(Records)
--------------------------------
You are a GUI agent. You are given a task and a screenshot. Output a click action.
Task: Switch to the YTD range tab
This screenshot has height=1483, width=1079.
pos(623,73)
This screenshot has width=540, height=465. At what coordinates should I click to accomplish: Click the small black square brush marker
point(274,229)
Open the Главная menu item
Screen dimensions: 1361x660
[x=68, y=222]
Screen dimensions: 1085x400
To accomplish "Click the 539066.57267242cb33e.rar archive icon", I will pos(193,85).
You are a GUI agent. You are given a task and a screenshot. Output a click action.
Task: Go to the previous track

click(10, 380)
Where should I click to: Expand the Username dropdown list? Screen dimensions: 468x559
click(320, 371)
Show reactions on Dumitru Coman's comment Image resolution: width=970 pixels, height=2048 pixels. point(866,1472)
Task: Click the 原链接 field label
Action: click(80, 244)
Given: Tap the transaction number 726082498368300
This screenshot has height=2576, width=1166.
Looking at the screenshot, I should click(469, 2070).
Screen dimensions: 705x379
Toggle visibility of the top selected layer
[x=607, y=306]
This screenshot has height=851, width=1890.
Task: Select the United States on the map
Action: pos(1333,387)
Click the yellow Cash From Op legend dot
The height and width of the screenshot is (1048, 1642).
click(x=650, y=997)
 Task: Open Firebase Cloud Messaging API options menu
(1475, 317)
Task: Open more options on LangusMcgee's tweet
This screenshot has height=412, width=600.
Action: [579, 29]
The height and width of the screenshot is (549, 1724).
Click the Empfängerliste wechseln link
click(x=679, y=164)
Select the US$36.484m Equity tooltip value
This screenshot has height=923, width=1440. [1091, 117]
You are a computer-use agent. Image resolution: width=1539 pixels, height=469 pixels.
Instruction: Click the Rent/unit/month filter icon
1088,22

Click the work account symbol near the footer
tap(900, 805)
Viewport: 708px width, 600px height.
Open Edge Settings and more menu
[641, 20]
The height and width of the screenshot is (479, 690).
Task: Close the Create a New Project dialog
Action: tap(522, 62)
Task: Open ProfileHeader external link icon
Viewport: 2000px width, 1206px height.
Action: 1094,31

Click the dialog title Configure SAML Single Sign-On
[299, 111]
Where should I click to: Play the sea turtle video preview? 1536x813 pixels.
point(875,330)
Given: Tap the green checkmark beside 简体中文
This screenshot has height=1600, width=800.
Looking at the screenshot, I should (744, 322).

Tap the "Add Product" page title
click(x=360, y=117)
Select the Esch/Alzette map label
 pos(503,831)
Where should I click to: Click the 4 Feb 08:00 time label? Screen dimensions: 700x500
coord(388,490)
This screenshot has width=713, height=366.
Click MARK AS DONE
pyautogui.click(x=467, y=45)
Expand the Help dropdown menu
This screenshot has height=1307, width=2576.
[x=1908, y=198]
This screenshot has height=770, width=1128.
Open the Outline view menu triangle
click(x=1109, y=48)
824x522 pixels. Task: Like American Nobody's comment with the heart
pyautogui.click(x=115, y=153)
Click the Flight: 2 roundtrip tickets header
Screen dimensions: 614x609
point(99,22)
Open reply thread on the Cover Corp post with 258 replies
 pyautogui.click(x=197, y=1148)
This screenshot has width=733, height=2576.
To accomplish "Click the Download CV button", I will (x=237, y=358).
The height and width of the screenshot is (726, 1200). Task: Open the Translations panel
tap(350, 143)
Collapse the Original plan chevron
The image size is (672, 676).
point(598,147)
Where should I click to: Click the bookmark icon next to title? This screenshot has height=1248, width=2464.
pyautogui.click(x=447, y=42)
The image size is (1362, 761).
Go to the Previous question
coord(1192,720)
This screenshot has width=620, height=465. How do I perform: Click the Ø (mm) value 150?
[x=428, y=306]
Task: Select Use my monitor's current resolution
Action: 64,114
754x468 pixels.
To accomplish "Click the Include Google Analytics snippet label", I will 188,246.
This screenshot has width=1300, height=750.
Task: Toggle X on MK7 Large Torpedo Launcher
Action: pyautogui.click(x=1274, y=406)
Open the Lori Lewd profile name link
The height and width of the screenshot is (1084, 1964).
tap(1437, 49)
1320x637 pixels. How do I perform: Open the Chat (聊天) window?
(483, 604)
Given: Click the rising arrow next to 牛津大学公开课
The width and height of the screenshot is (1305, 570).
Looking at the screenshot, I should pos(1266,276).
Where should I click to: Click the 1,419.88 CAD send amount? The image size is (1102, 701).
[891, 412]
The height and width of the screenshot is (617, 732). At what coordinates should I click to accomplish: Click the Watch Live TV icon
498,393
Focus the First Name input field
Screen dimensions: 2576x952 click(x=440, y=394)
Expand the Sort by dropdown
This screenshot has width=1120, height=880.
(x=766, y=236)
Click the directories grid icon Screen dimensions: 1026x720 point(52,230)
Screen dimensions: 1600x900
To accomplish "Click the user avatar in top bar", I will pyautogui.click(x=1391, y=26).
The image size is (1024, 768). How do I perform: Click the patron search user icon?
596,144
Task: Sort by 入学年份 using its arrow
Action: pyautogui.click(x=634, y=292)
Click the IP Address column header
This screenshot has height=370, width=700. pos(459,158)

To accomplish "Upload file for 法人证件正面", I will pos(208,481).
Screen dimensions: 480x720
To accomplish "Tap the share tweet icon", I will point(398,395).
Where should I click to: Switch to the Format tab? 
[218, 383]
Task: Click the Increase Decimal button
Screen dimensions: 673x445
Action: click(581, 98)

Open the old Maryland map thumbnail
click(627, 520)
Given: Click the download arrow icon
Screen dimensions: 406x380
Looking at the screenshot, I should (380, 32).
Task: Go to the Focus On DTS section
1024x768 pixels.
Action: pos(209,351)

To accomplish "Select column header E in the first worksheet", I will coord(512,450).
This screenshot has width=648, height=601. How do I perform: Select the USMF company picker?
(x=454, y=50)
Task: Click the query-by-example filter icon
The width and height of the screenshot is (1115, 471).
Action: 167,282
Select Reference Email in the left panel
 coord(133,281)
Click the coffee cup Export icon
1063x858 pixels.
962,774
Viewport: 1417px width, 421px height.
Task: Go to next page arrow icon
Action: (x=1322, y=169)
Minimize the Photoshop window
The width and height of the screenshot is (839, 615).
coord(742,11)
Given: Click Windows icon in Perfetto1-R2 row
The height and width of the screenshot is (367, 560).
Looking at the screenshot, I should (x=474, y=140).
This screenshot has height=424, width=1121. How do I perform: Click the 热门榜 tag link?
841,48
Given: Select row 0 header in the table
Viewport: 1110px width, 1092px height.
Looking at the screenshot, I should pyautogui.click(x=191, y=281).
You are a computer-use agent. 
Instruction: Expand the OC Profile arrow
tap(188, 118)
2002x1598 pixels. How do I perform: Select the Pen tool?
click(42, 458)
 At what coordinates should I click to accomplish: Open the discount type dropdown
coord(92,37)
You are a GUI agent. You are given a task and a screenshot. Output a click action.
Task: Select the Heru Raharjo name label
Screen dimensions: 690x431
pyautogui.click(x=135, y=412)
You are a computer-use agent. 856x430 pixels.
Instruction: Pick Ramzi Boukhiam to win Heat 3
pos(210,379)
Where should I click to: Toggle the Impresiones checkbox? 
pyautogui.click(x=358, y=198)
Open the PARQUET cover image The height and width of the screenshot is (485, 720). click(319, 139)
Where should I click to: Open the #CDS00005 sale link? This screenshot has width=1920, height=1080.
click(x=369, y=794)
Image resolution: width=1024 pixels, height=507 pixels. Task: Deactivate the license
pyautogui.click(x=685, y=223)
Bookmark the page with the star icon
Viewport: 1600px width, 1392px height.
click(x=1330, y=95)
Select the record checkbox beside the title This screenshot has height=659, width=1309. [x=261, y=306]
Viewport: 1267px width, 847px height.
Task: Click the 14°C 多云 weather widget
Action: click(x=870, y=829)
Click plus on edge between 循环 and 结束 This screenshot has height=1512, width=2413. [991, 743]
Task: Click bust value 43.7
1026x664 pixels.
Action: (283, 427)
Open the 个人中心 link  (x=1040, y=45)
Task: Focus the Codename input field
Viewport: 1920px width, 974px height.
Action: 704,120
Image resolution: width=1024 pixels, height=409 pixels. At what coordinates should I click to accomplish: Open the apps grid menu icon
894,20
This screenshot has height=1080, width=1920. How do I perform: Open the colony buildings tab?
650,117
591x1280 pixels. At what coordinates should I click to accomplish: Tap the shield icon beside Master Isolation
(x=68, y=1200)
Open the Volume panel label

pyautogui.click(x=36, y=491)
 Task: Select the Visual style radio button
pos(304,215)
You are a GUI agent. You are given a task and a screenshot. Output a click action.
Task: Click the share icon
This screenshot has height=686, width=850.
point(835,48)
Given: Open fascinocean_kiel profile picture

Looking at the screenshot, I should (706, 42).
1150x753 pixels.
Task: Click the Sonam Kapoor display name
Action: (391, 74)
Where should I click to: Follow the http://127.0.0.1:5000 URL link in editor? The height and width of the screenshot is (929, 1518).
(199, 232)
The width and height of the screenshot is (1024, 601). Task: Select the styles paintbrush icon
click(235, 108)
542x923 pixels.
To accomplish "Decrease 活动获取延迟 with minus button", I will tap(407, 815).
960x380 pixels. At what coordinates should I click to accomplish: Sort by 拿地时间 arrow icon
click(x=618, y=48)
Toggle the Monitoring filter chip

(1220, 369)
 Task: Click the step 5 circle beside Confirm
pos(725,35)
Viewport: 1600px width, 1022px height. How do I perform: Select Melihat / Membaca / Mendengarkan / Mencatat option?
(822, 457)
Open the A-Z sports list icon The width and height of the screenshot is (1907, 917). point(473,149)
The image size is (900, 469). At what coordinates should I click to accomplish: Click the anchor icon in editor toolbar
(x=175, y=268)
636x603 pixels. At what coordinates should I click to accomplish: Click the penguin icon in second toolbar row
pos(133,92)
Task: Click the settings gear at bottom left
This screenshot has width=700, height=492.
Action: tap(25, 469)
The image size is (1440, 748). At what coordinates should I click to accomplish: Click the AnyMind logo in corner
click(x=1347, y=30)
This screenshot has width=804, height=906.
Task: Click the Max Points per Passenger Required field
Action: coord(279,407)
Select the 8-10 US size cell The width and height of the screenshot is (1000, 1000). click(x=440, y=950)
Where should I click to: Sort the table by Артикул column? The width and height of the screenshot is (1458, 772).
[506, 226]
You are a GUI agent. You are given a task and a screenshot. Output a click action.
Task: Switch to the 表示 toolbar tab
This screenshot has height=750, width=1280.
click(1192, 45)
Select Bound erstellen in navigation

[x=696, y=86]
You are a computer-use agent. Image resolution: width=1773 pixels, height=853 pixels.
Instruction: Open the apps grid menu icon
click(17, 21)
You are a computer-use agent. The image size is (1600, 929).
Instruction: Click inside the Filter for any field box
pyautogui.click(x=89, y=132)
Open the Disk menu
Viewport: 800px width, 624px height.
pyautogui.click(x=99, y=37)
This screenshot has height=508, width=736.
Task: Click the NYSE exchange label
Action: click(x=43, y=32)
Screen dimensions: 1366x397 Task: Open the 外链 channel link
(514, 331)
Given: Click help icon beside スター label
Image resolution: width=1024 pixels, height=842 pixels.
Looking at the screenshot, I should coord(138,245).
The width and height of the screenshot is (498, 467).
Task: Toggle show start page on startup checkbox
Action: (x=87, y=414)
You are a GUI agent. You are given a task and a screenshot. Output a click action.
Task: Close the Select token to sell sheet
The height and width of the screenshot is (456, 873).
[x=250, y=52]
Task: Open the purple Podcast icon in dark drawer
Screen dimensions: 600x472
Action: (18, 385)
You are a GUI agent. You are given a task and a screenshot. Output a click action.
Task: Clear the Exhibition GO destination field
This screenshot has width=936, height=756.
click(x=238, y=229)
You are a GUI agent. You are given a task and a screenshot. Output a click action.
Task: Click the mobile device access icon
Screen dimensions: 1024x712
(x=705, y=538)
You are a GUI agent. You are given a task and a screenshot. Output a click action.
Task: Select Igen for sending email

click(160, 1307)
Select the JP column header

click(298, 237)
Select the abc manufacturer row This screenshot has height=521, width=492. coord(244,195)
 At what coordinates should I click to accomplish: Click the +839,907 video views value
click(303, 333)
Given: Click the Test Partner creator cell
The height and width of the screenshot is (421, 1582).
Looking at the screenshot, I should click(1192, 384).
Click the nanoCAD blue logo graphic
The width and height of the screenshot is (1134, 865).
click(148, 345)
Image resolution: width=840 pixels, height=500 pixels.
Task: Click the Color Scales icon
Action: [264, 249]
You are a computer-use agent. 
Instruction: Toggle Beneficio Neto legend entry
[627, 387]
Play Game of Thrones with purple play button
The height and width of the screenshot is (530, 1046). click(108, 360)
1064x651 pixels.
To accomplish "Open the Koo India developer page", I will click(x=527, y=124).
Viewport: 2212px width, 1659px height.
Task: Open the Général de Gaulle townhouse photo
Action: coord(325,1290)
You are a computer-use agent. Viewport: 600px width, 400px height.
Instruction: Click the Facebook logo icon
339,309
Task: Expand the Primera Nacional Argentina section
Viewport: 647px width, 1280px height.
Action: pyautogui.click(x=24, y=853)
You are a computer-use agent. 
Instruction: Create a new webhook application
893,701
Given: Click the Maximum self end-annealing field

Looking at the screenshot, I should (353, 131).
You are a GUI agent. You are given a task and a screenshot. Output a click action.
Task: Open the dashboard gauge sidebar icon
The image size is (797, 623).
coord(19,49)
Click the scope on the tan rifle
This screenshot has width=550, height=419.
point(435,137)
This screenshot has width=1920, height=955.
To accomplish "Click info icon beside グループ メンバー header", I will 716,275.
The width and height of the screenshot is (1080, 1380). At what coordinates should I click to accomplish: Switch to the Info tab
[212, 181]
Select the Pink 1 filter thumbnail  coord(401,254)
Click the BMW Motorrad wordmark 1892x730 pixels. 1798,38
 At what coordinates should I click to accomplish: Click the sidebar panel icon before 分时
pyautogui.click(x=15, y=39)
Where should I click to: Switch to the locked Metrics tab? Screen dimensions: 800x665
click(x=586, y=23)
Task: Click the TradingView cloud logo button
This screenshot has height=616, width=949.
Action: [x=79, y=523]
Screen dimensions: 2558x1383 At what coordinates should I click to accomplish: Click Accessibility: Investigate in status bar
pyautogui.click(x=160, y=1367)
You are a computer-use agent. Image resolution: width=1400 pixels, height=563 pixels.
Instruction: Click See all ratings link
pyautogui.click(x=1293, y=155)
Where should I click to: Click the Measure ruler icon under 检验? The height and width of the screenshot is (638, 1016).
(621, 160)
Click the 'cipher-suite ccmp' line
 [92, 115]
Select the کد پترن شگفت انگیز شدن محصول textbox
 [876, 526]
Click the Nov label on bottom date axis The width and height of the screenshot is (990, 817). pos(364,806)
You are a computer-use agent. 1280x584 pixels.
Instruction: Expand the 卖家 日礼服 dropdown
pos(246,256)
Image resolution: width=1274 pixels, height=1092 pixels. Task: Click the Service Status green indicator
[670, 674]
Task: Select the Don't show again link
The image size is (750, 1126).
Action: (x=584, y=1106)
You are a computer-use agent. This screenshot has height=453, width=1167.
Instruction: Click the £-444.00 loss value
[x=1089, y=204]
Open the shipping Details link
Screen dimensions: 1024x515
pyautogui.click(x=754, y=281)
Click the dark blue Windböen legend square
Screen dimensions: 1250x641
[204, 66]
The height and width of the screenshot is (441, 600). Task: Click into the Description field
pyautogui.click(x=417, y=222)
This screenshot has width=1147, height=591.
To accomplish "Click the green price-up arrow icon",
--------------------------------
TASK GOAL ::
Edit the entries starting with the line that contains "Task: Open Firebase" and going on through the line that contains "will (x=237, y=358).", replacing "Viewport" with "Display area" and leaving all else unchanged. Give only those lines.

RESPONSE TO THIS EXERCISE ::
 Task: Open Firebase Cloud Messaging API options menu
(1475, 317)
Task: Open more options on LangusMcgee's tweet
This screenshot has height=412, width=600.
Action: [579, 29]
The height and width of the screenshot is (549, 1724).
Click the Empfängerliste wechseln link
click(x=679, y=164)
Select the US$36.484m Equity tooltip value
This screenshot has height=923, width=1440. [1091, 117]
You are a computer-use agent. Image resolution: width=1539 pixels, height=469 pixels.
Instruction: Click the Rent/unit/month filter icon
1088,22

Click the work account symbol near the footer
tap(900, 805)
Display area: 708px width, 600px height.
Open Edge Settings and more menu
[641, 20]
The height and width of the screenshot is (479, 690).
Task: Close the Create a New Project dialog
Action: tap(522, 62)
Task: Open ProfileHeader external link icon
Display area: 2000px width, 1206px height.
Action: 1094,31

Click the dialog title Configure SAML Single Sign-On
[299, 111]
Where should I click to: Play the sea turtle video preview? 1536x813 pixels.
point(875,330)
Given: Tap the green checkmark beside 简体中文
This screenshot has height=1600, width=800.
Looking at the screenshot, I should (744, 322).

Tap the "Add Product" page title
click(x=360, y=117)
Select the Esch/Alzette map label
 pos(503,831)
Where should I click to: Click the 4 Feb 08:00 time label? Screen dimensions: 700x500
coord(388,490)
This screenshot has width=713, height=366.
Click MARK AS DONE
pyautogui.click(x=467, y=45)
Expand the Help dropdown menu
This screenshot has height=1307, width=2576.
[x=1908, y=198]
This screenshot has height=770, width=1128.
Open the Outline view menu triangle
click(x=1109, y=48)
824x522 pixels. Task: Like American Nobody's comment with the heart
pyautogui.click(x=115, y=153)
Click the Flight: 2 roundtrip tickets header
Screen dimensions: 614x609
point(99,22)
Open reply thread on the Cover Corp post with 258 replies
 pyautogui.click(x=197, y=1148)
This screenshot has width=733, height=2576.
To accomplish "Click the Download CV button", I will (x=237, y=358).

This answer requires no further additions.